Debate sobre a cultura do cancelamento na sociedade contemporânea
Enviada em 04/10/2020
A Ascenção das redes sociais possibilitou o contato entre pessoas de diferentes raças, religiões e posicionamentos político e, por conseguinte, gerou muitos debates acerca de tais diferenças. Nesse contexto, o extremismo presente na internet criou a chamada “cultura do cancelamento”, ou seja, o ataque pessoal aos indivíduos que se apresentarem opiniões contrárias da maioria. Contudo, o ato de cancelar os usuários é extremamente cruel e problemático principalmente pela sua desconexão com o sistema judicial somada à hostilização existente na internet.
A priori, vale destacar que poucos são os casos de cancelamento levados para frente na justiça, na maior parte das vezes, ficam apenas no mundo virtual e sem resultados eficazes.
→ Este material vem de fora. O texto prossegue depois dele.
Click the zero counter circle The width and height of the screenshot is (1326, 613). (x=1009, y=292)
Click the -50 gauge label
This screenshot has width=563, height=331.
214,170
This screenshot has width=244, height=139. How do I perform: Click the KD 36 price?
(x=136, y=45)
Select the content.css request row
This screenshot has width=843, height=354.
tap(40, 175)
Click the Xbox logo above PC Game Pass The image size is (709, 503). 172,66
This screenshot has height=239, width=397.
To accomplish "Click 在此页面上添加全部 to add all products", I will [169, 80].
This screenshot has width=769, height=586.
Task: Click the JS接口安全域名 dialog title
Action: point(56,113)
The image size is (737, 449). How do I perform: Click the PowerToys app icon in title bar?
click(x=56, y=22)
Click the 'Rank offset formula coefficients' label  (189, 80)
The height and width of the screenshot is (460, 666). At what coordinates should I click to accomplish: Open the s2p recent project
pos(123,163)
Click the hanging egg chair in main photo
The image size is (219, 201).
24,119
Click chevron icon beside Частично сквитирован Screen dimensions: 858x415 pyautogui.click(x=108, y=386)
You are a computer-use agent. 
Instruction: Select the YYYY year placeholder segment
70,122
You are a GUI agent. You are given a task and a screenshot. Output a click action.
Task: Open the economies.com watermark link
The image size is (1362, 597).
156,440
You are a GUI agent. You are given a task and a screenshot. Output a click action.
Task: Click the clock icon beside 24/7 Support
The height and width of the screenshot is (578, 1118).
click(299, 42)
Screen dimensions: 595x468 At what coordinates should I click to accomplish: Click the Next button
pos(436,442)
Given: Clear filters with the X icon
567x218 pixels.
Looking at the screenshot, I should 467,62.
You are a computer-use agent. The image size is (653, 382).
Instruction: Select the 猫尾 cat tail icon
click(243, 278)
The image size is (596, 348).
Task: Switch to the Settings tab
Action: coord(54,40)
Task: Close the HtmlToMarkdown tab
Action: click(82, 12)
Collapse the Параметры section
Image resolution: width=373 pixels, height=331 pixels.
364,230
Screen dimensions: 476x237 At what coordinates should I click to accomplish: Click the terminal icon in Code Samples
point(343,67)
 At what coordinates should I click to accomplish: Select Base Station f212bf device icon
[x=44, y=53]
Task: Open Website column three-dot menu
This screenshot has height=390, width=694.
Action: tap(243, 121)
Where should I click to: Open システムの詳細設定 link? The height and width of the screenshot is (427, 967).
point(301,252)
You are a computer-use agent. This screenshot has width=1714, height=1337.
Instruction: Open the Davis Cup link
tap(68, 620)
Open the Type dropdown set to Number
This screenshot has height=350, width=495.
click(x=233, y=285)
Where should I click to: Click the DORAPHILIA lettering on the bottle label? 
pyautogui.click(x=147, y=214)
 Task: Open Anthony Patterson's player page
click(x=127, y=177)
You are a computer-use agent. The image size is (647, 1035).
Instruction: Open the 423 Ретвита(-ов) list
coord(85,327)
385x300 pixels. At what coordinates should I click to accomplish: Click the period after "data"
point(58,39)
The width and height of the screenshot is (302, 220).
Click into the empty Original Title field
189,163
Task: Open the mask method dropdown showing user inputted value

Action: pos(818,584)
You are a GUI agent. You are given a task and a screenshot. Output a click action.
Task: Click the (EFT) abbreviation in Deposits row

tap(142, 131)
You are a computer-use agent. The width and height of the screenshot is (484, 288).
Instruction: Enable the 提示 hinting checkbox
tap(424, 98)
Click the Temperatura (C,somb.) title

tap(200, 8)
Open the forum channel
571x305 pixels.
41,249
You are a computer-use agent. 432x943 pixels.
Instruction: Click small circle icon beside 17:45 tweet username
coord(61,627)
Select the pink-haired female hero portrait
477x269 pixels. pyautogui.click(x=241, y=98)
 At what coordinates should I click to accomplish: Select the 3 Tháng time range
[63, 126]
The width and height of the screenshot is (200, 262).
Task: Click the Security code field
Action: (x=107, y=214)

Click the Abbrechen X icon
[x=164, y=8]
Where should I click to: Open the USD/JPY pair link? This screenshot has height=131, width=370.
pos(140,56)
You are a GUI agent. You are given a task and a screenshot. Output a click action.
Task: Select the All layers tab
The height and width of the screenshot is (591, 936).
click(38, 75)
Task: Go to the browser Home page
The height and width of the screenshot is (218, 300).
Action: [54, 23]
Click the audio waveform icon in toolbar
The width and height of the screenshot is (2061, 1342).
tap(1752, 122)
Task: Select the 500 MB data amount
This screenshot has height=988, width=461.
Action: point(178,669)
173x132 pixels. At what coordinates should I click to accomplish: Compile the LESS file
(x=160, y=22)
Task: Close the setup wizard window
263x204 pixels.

Tal fato é explicitado na fala de Diogo Soares, bacharel em ciências sociais na USP: “É uma espécie de movimentação que não passa por questões de valores, mas sim perseguições e outros sentimentos muito individualistas”.
Ademais, o site Huffpost publicou em julho do ano passado uma reportagem sobre um usuário que publicou em suas redes um vídeo no qual pedia sua atual namorada em casamento e foi “cancelado” com a justificativa de que ao postar o vídeo estaria pressionando a mulher a aceitar, infelizmente o ex-jogador de jogos eletrônicos estava lutando contra a depressão e após sofrer os ataques, cometeu suicídio. Sob tal ótica, percebe-se que a cultura do cancelamento é banalizada quando atacam alguém por cometer um pequeno erro e, ao mesmo tempo hostiliza a internet ao acabar com a empatia dos usuários.
Portanto, depreende-se que o cenário atual é tóxico e precisa ser mudado. Por isso caberá as plataformas de redes sociais com o apoio do Ministério da Justiça, realizarem campanhas de conscientização por meio principalmente das redes sociais contando com auxílio de influenciadores digitais, visando diminuir os ataques virtuais e aumentar as denúncias eficazes. Além disso, em busca de diminuir os discursos de ódio espalhados nas mídias, o Ministério da Educação e as Secretarias da Educação devem implantar nos currículos escolares, debates e discussões acerca dos temas relacionados a minorias sociais.